While it is thought that the pathophysiology of AD arises in the central nervous system (CNS), there are non-CNS manifestations of AD, including changes in the blood and the skin (Scott, J. Am. Geriatr. Soc. 41:268 (1993); Joachim et al., Nature 341:226 (1989)). Advantageously, these non-CNS manifestations of AD involve physiological processes which can be tested in tissues accessible by non-invasive or minimally invasive procedures. Some progress has been made toward the diagnosis of AD in living patients by measuring the differences between physiological processes of normal individuals and those of AD patients. Unfortunately, diagnostic procedures based on such differences are presently not reliable predictors of progression to AD.
One example of such a non-CNS physiological process which may be useful for diagnosing AD is the transport of anions by the erythrocyte (red blood cell) membrane transporter band 3. Bosman et al. (Neurobiol Aging 12:13-18, 1991) postulated that AD might be the result of accelerated cellular aging of the neurons affected in AD. These investigators examined the parameters which were known to reflect the aging of the erythrocyte, including increased quantities of erythrocyte-bound immunoglobulin G (IgG) and altered anion transport by band 3. The latter parameter was determined by sulfate ion transport and analyzed using standard Michaelis-Menten kinetics.

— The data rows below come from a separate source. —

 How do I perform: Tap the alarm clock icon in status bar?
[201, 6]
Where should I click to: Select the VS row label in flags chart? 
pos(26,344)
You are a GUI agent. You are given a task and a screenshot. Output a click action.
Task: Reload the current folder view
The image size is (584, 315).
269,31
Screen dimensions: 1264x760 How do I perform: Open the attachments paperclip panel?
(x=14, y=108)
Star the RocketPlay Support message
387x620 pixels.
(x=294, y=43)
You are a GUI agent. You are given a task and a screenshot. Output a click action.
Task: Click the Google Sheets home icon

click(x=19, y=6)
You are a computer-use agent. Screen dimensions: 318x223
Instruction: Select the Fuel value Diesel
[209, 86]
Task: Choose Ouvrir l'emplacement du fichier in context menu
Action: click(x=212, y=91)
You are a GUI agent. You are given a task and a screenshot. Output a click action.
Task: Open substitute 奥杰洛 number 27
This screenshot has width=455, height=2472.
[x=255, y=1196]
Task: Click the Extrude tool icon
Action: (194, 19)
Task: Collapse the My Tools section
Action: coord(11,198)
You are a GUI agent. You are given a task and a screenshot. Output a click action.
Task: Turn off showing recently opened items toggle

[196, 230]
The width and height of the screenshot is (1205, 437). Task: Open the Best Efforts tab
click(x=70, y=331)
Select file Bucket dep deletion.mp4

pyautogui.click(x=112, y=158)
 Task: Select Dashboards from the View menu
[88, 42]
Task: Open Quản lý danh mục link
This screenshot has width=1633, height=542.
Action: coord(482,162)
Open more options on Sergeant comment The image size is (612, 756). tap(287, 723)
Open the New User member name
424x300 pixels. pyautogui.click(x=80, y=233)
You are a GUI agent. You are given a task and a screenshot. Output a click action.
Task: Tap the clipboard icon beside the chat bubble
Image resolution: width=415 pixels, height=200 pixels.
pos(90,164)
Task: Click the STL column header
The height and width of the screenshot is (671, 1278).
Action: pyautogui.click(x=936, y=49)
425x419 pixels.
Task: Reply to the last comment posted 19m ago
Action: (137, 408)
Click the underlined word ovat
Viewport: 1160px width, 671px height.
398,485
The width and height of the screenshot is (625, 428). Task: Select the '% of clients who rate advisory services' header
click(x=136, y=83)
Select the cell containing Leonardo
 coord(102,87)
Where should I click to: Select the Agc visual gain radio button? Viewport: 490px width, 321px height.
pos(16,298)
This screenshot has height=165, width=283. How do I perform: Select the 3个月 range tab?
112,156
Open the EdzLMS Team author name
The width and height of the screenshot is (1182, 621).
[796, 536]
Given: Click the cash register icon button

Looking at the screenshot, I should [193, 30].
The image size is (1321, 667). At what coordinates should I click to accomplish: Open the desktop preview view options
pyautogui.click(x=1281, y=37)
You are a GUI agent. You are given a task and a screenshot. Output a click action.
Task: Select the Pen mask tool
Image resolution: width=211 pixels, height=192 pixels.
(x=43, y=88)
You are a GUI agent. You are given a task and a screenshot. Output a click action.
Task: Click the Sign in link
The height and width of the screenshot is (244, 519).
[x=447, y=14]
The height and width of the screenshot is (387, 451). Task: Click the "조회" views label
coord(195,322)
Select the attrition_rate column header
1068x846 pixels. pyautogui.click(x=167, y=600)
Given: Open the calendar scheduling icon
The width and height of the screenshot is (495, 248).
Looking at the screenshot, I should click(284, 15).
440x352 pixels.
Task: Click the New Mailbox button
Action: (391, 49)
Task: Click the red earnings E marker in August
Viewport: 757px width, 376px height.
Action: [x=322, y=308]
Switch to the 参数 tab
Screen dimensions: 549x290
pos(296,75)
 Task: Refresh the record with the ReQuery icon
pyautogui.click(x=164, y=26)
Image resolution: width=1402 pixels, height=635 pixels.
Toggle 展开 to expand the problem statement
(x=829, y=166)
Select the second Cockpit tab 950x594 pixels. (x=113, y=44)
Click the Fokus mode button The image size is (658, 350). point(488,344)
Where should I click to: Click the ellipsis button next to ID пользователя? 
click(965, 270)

The foregoing methods of analysis are inadequate for reliable diagnosis of AD in living persons. Thus, there is a need for methods of diagnosis of AD which are reliable, accurate, sensitive, non-invasive or minimally invasive, and which can be performed quickly and inexpensively using existing laboratory equipment. Further, there is a need for methods which can track the progression of AD. Accurate diagnostic methods will be of use in providing patients and physicians with information needed for responding to the personal and medical effects of AD.